Machine learning is playing a vital role in storage, making it more efficient than ever before.
Data is growing fast. Businesses want their data on premises, in the cloud, or in a hybrid between the two. They want instant access to it, but at the same time want to be able to control who has access to what. They also want to be able to back up their data to protect themselves in the event of a cyber attack.
The upshot of these increasing demands on the data centre is that it is having to evolve at a rapid rate, becoming smarter, more efficient, able to store more data yet at the same time being able to protect that data. The downside is that companies are spending a lot of money to store what could be superfluous data. Businesses are finding themselves having to compromise on the amount of data they store in able to afford storage of the data they really need.

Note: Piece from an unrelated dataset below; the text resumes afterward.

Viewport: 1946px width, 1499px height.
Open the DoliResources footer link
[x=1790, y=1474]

"While there's a perception that businesses are generating more data, the reality is that a lot of the data they're storing is duplicated data," says Rohan de Beer, COO of iSanity. "Backups are an essential component of every single business, regardless of size or industry, but some businesses are making copies of copies and placing an unnecessary burden on their storage."

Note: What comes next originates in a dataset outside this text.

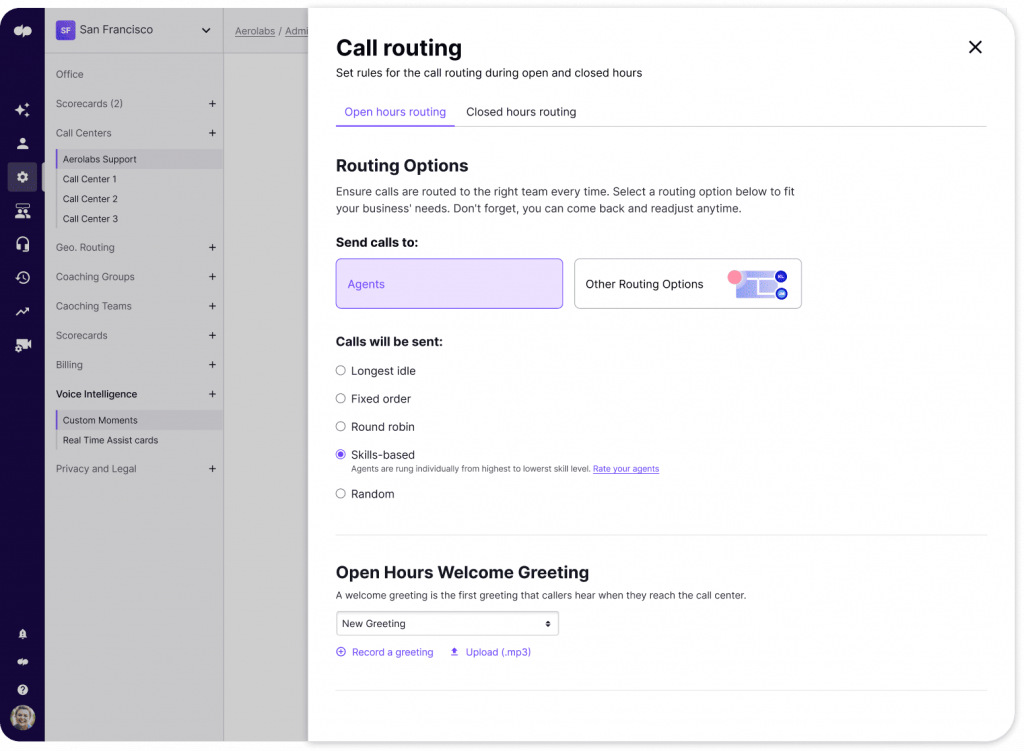Switch to Closed hours routing tab
1024x751 pixels.
[521, 112]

You can't prevent businesses from making copies of their data for non-production purposes - these copies are often used to perform pre-integration tests or other vital tasks - but you do need to try to ensure that they don't overburden the data centre.
Then what is the solution to this conundrum? How can businesses ensure that they store the copies of the data that they need to without paying to store multiple copies of the same data - or even unnecessary data? There are several approaches that are currently in use to try to minimise data duplication in the data centre, some more successful than others. De Beer is proposing a smart storage system that's aware of the duplication process and has the tools to reduce both time and performance, as well as offering storage efficiency. He adds: "Your storage growth would dramatically slow down."
What makes a storage solution smart? Well it's all about artificial intelligence, analytics and Internet of Things applications coming together to ensure that the right data is stored and accessed as and when needed.
The principle for machine learning in any storage system is to be able to understand the data that's being stored, as well as the application or workload requirements being placed on the stored the data. The system then needs to be able to adapt in real time to the changing requirements of the workloads as they change during the day. This ability to adapt to the application's requirements is crucial as modern day workloads are extremely time-sensitive and data delivery cannot be delayed.
Advance artificial intelligence algorithms are used to be able to do exactly this. The storage system needs to constantly monitor the read data that's required by the applications. The data then needs to be moved to high speed disks or even system memory for near zero latency response times. Very few systems has this real-time capability as most traditional storage system rely on standard algorithms that monitor the past 24 hours and then move data to high speed disk on historical requirements. Modern machine learning systems are able to adapt in immediately to changing requirements and deliver the data to the applications with close to zero latency.
De Beer says: "What we're seeing is development of data centre architecture built around what's happening in the future, not today. It's the next generation software-defined data centre."